## Aim of the task
Please reproduce each of the records below word for word, with no changes.

▽

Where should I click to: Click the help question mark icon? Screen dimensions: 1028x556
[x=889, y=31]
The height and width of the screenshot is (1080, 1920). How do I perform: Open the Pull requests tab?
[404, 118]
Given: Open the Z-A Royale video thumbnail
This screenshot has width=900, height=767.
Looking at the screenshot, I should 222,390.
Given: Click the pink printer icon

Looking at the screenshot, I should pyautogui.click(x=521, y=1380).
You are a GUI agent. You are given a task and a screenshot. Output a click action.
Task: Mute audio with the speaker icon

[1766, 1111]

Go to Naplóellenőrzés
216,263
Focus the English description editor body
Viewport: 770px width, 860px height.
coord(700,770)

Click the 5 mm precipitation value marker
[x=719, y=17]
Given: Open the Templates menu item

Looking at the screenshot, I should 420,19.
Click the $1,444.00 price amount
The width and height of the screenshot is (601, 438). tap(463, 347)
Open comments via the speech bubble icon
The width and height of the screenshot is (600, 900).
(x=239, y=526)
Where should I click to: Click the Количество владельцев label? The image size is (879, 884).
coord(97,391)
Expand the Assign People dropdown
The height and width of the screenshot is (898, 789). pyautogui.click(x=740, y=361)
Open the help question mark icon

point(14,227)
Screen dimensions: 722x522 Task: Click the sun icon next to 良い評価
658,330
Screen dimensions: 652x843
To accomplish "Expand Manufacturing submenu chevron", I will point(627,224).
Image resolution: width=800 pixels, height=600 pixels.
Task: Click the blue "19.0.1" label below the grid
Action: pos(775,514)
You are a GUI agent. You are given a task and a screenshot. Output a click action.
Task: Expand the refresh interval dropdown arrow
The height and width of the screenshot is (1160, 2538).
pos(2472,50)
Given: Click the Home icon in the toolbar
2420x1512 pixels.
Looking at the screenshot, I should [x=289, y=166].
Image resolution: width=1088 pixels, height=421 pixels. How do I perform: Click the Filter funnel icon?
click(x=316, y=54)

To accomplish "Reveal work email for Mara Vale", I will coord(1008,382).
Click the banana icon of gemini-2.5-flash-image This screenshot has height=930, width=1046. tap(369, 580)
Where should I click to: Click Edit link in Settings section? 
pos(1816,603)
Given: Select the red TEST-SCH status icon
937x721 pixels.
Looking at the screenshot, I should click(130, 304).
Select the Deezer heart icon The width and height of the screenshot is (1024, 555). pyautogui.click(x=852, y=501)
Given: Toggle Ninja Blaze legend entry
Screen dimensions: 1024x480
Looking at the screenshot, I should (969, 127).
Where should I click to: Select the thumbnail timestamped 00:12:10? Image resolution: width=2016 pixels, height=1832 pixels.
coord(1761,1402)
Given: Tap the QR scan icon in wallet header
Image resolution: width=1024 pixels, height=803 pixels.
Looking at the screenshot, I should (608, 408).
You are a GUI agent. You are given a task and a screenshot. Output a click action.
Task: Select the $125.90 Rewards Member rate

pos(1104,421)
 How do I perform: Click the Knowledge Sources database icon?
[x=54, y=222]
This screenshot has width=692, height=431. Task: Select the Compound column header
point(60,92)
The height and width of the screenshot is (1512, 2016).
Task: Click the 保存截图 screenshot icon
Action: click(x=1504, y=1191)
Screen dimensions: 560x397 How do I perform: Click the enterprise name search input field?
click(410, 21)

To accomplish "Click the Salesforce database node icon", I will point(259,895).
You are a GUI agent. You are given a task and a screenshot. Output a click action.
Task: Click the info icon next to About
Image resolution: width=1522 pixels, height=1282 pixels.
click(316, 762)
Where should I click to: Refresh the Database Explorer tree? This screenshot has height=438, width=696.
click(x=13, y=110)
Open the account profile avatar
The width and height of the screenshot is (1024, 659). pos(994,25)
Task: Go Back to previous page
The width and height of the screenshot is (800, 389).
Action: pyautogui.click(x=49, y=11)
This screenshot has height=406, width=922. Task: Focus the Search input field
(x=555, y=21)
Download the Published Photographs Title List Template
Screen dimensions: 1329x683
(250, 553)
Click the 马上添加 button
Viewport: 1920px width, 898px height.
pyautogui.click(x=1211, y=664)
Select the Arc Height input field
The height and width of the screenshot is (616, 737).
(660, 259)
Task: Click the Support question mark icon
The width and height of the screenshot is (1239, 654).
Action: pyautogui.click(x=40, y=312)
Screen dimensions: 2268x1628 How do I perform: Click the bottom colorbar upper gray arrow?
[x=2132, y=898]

△

## Expected output
Where should I click to: Click the help question mark icon? Screen dimensions: 1028x556
[x=889, y=31]
The height and width of the screenshot is (1080, 1920). How do I perform: Open the Pull requests tab?
[404, 118]
Given: Open the Z-A Royale video thumbnail
This screenshot has width=900, height=767.
Looking at the screenshot, I should 222,390.
Given: Click the pink printer icon

Looking at the screenshot, I should pyautogui.click(x=521, y=1380).
You are a GUI agent. You are given a task and a screenshot. Output a click action.
Task: Mute audio with the speaker icon

[1766, 1111]

Go to Naplóellenőrzés
216,263
Focus the English description editor body
Viewport: 770px width, 860px height.
coord(700,770)

Click the 5 mm precipitation value marker
[x=719, y=17]
Given: Open the Templates menu item

Looking at the screenshot, I should 420,19.
Click the $1,444.00 price amount
The width and height of the screenshot is (601, 438). tap(463, 347)
Open comments via the speech bubble icon
The width and height of the screenshot is (600, 900).
(x=239, y=526)
Where should I click to: Click the Количество владельцев label? The image size is (879, 884).
coord(97,391)
Expand the Assign People dropdown
The height and width of the screenshot is (898, 789). pyautogui.click(x=740, y=361)
Open the help question mark icon

point(14,227)
Screen dimensions: 722x522 Task: Click the sun icon next to 良い評価
658,330
Screen dimensions: 652x843
To accomplish "Expand Manufacturing submenu chevron", I will point(627,224).
Image resolution: width=800 pixels, height=600 pixels.
Task: Click the blue "19.0.1" label below the grid
Action: pos(775,514)
You are a GUI agent. You are given a task and a screenshot. Output a click action.
Task: Expand the refresh interval dropdown arrow
The height and width of the screenshot is (1160, 2538).
pos(2472,50)
Given: Click the Home icon in the toolbar
2420x1512 pixels.
Looking at the screenshot, I should [x=289, y=166].
Image resolution: width=1088 pixels, height=421 pixels. How do I perform: Click the Filter funnel icon?
click(x=316, y=54)

To accomplish "Reveal work email for Mara Vale", I will coord(1008,382).
Click the banana icon of gemini-2.5-flash-image This screenshot has height=930, width=1046. tap(369, 580)
Where should I click to: Click Edit link in Settings section? 
pos(1816,603)
Given: Select the red TEST-SCH status icon
937x721 pixels.
Looking at the screenshot, I should click(130, 304).
Select the Deezer heart icon The width and height of the screenshot is (1024, 555). pyautogui.click(x=852, y=501)
Given: Toggle Ninja Blaze legend entry
Screen dimensions: 1024x480
Looking at the screenshot, I should (969, 127).
Where should I click to: Select the thumbnail timestamped 00:12:10? Image resolution: width=2016 pixels, height=1832 pixels.
coord(1761,1402)
Given: Tap the QR scan icon in wallet header
Image resolution: width=1024 pixels, height=803 pixels.
Looking at the screenshot, I should (608, 408).
You are a GUI agent. You are given a task and a screenshot. Output a click action.
Task: Select the $125.90 Rewards Member rate

pos(1104,421)
 How do I perform: Click the Knowledge Sources database icon?
[x=54, y=222]
This screenshot has width=692, height=431. Task: Select the Compound column header
point(60,92)
The height and width of the screenshot is (1512, 2016).
Task: Click the 保存截图 screenshot icon
Action: click(x=1504, y=1191)
Screen dimensions: 560x397 How do I perform: Click the enterprise name search input field?
click(410, 21)

To accomplish "Click the Salesforce database node icon", I will point(259,895).
You are a GUI agent. You are given a task and a screenshot. Output a click action.
Task: Click the info icon next to About
Image resolution: width=1522 pixels, height=1282 pixels.
click(316, 762)
Where should I click to: Refresh the Database Explorer tree? This screenshot has height=438, width=696.
click(x=13, y=110)
Open the account profile avatar
The width and height of the screenshot is (1024, 659). pos(994,25)
Task: Go Back to previous page
The width and height of the screenshot is (800, 389).
Action: pyautogui.click(x=49, y=11)
This screenshot has height=406, width=922. Task: Focus the Search input field
(x=555, y=21)
Download the Published Photographs Title List Template
Screen dimensions: 1329x683
(250, 553)
Click the 马上添加 button
Viewport: 1920px width, 898px height.
pyautogui.click(x=1211, y=664)
Select the Arc Height input field
The height and width of the screenshot is (616, 737).
(660, 259)
Task: Click the Support question mark icon
The width and height of the screenshot is (1239, 654).
Action: pyautogui.click(x=40, y=312)
Screen dimensions: 2268x1628 How do I perform: Click the bottom colorbar upper gray arrow?
[x=2132, y=898]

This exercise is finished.